他のオーケストラに移る方やリタイヤする方などもいらっしゃるので、メンバーは入れ替わりがあります。数年前 に所属年数60年以上のティンパニー奏者の方がリタイヤされました。90歳少し前まで演奏なさっていたんですよ。 演奏家にとって年齢を重ねる事のメリットですか? それはもちろんあります。私自身、20歳の頃の音色と現在の音色は違うと思いますし、人生と同じく経験を積んできたからこそ自然と奏でられる音色があると思います」
プライベートでは3歳半になる息子の母親でもある安楽さん。その人生経験はハープに対する向き合い方に変化をもたらしている。
「練習時間は、子供がいなかった時に比べて減りましたが、短時間の中でこれまで以上に、一刻、一刻を大切に、一つずつの音を大切にするようにしています。心をこめて一生懸命、楽器と楽譜に向き合って音を奏で、曲を作り上げていくように心がけています」

子育てとの両立には、睡眠不足をあげるが、公演がある日も必ず夕食は一緒に食べる、幼稚園の送り迎え、また、習い事に連れて行ったり、オフの日は思う存分一緒に遊ぶなど、出来るだけ子供との時間を捻出するように努力しているという。音楽家として、そして母親として多忙な生活を送る安楽さんには、最近特に思うことがあるという。それは継続することの大切さだ。
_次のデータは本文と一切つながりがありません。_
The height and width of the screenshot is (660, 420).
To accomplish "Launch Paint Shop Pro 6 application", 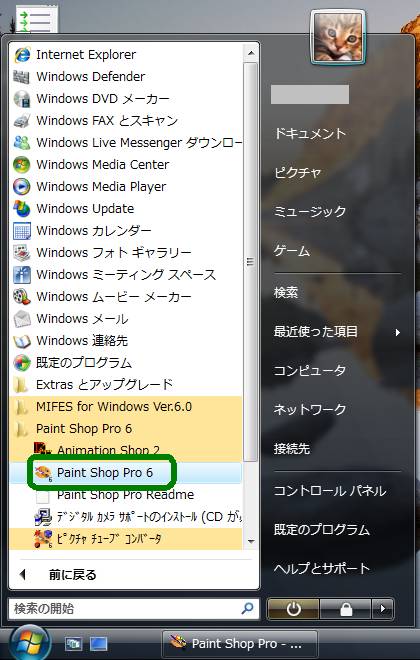I will coord(125,473).
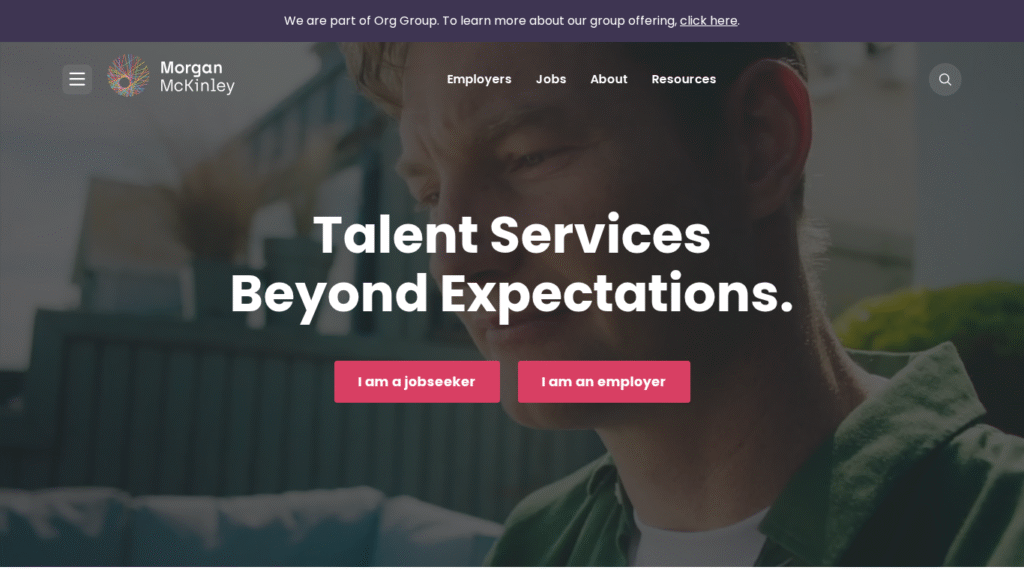Viewport: 1024px width, 576px height.
Task: Click the Morgan McKinley wordmark text
Action: pos(197,77)
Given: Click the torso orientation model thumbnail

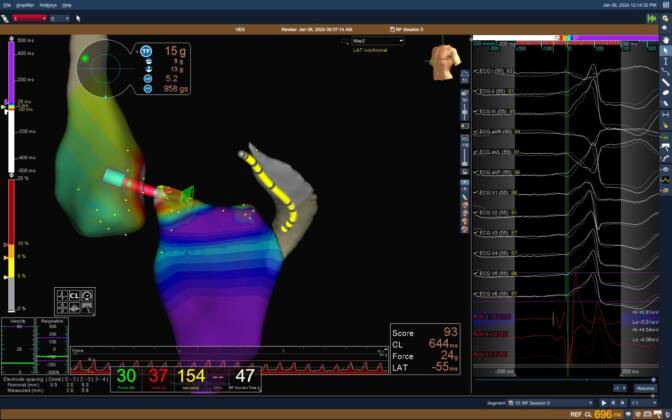Looking at the screenshot, I should coord(445,60).
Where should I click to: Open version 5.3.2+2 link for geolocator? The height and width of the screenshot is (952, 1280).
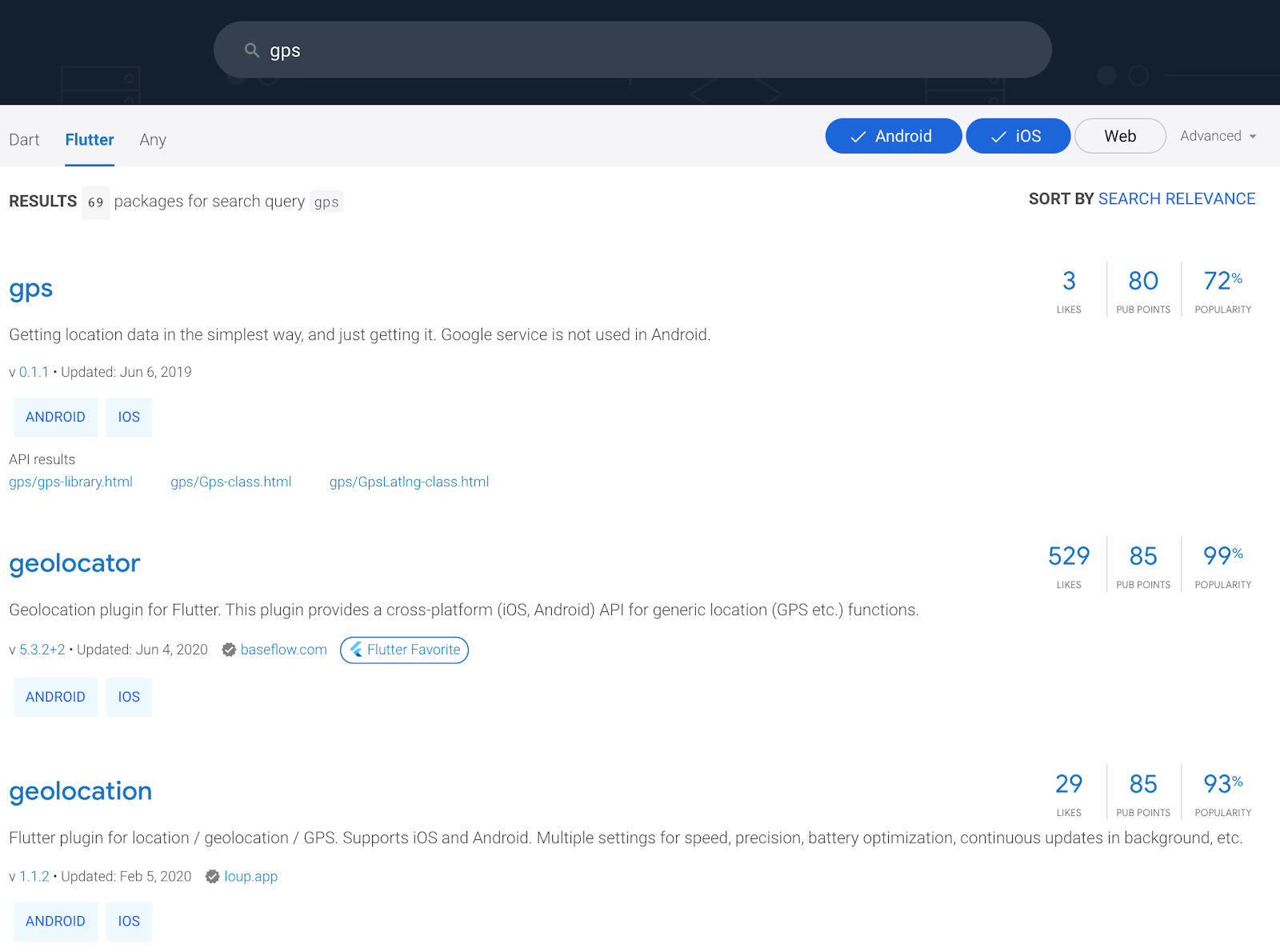pos(42,650)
「続けていく間はつらいこともあるし、面倒なこともある。でも、その後の結果には大きな達成感がある。追求している時は苦しいし、私自身、小さい頃や上智大学に通っていた頃、みんなが楽しく遊んでいたり、放課後お茶に行くのを横目で見て、"どうして私は練習しないといけないんだろう?"と思っていたこともありましたけれど、今では本当に続けてきてよかったと思っています。私の場合は、音楽を続けてきて、人間関係を含め、本当に色々な方と出会えて恵まれています。トロントで出会った恩師たちと30年来のおつきあいを築けたことで、言葉では表現できないような素晴らしい環境をいただいていますね。続けていればその先の灯りが必ず見えてくると思います。
音楽に限らず、何事にも通じるのではないでしょうか。古巣のトロント王立音楽院で演奏出来たことに感謝し、また、先生方に御恩返しが出来た事を嬉しく思います」。



 
 
Biography

あんらく まりこ

東京生まれ。95 年、メトロポリタン歌劇場管弦楽団(MET) の専属ハーピストに就任。97年には、CD「Harp Recital」を発売。ベルリンフィル フルート奏者Eammanuel Pahudとのコラボ作品「Beau Soir」もリリース。 MET公演のほか、世界の主要な音楽祭に参加し、ソリストとしても国内外の数々の公演を行なう。今夏は札幌にて世界の若手音楽家を育てる目的で行なわれているパシフィック ミュージック フェスティバルで演奏と講師も 勤める。イベントの詳細はサイトにて。www.pmf.or.jp
また、ヴァイオリニストの天満敦子さんとのデゥオコンサートも予定されている。